Your Arguments Are Totally Idiotic, Which I Know Even Though I Didn’t Read Your Article

He’s 100% spot on. We can write it something like, in the University setting, “Your arguments are totally idiotic, even though I never did the readings, or never attended the lecture, or did not pay attention to that particular part of the lecture, or even though I’ve never once spoken to you or e-mailed you and even though what I know of you is third-hand from …” OK, back to the (rainy) woods.

Who knew it? It looks like the Progressives are picking up a Simonian theme:

For decades now, the ______ have published predictions on when _____ would run out _______ if nothing else in the world changed. And in every case, lots of things in the world changed — and ______ never found itself short _____

Of course, “they’re” talking about Medicare. But it is incredibly striking that: part of the “not running out of money” is that it is because taxes can (and have) increased to prevent it. And of course, the entire point of this post is that the same kind of thinking is rarely demonstrated not only on the hallowed pages of Vox but almost everywhere when it comes to talking about the problem of global warming, running out of resources, “over”population, immigration and so on.

Hmmm.

What is Sustainable?

Living the solution, not the problem. All life presents us with problems. It is not possible to continue living as we have in the past. As new problems emerge, solutions are required. And this process means that we are constantly living solutions, and preparing for dealing with the new set of problems that this itself creates. The process, properly thought out, is actually quite unsustainable, and if we hope to live in peace with each other and with the planet that God has bestowed upon us, a fundamental requirement is not that we live sustainably, but actually quite the opposite. If our human condition requires us to live sustainably, to maintain a way of life that we have lived for generation after generation, then we are required to continue to have bombs destroy humans, to have poisoned water kill children, to have food shortages and water shortages cause starvation and thirst. What I believe is that we want the opposite of such things, and every time we invent a medicine, improve a technology, and so on, it is not possible to live as we did before – this is the hallmark of human flourishing and progress, and is definitionally unsustainable.  Just as the word “liberal” has been hijacked to imply precisely the opposite of its true meaning, so too has the word unsustainable. I propose “we” take it back.

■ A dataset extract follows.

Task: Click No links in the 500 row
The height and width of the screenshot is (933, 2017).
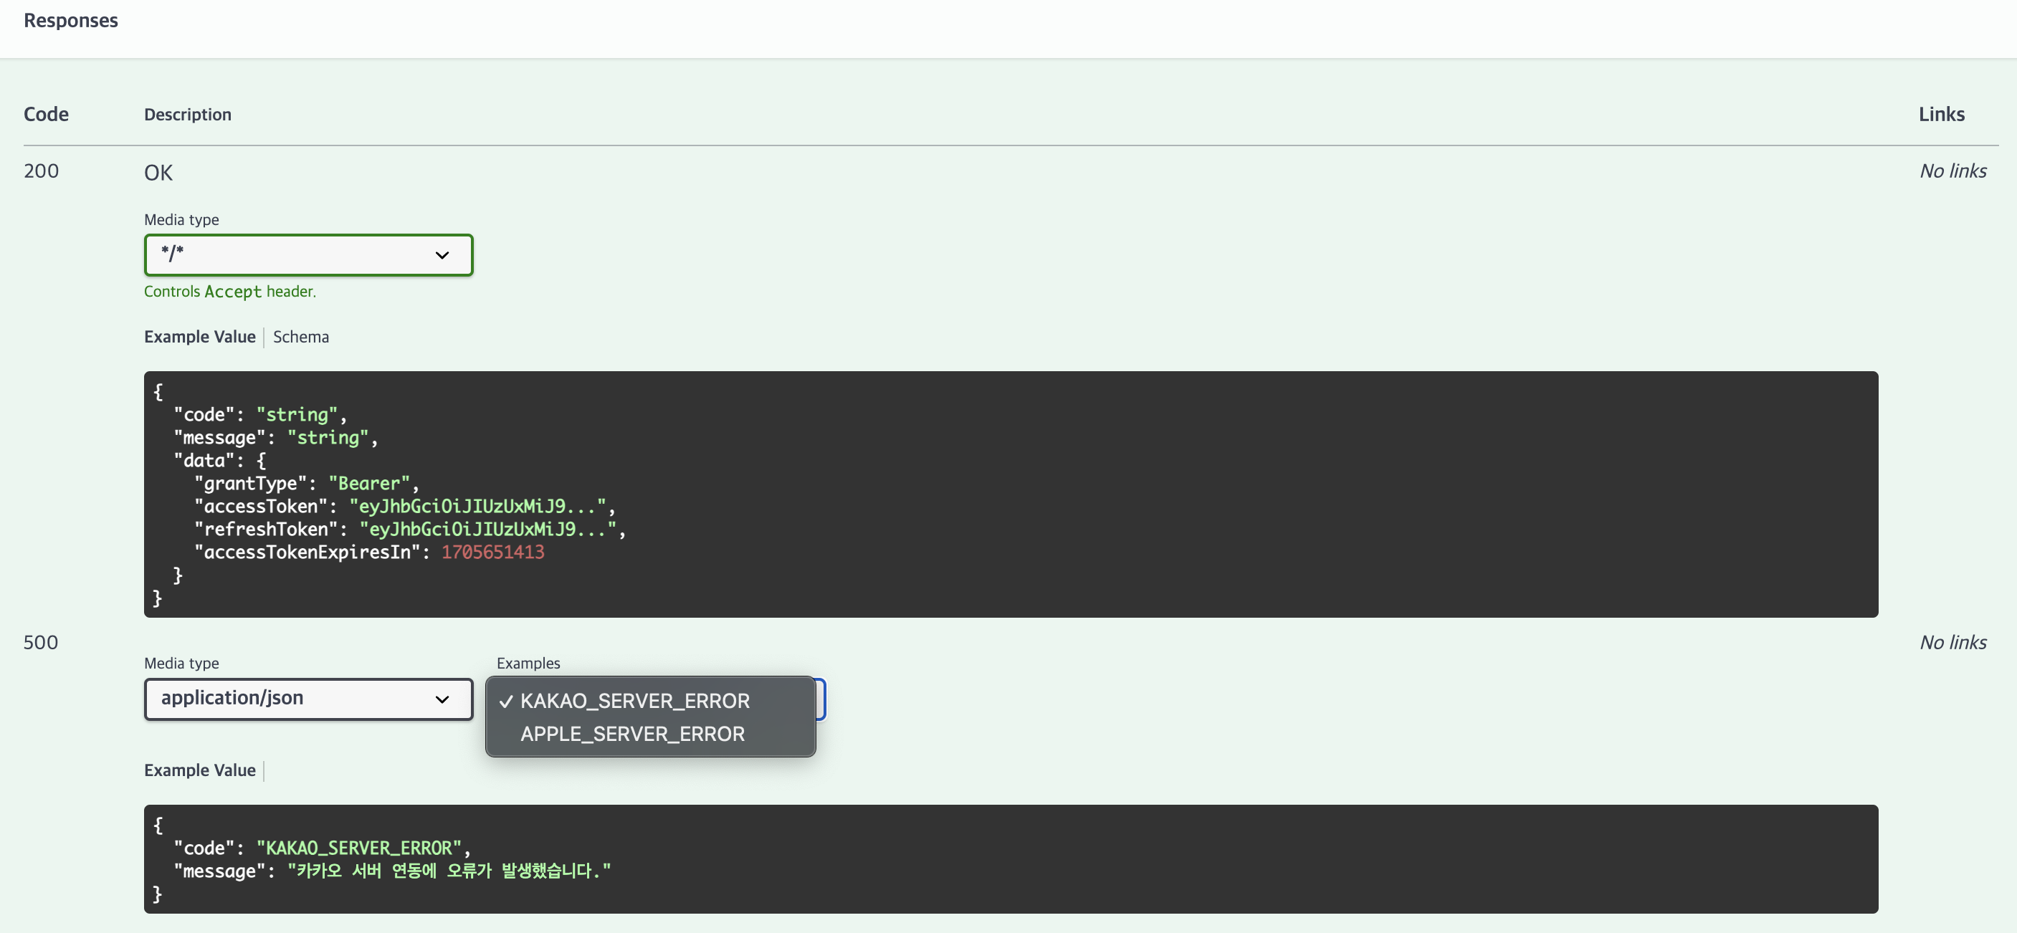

One of the strawiest straw-men ignited by those with a collective bent is that the support for classical liberal ideas is akin to atomistic antihumanity. No need to delve deeper into that point here aside from pointing out that this is not at all an uncommon charge. Of course, the entire point of classical liberalism is to celebrate and inculcate the emergence of voluntary social arrangements – that forcing such collective arrangements is inferior on many moral and consequential criteria.

Which brings me to a very short conversation I had with a stranger today. I was looking at a solar display at the local zoo when I mumbled that I’d love to sever the chord from my electric supplier if solar and battery technology improved enough to allow me to do it. After all, we’ve already done such severing with our television provider and are quite happy. The stranger heartily agreed that “going off grid” was not just convenient but moral and would save the planet (not in those words of course). Now, since I am such an intrepid jackass, I then asked the guy a rhetorical question, “so, it’s morally appropriate and great for the planet to be a crass energy individualist, an energy atomist?” I then reasked the question by dropping the adjective.

Of course, I asked no such question, but I sure was thinking it.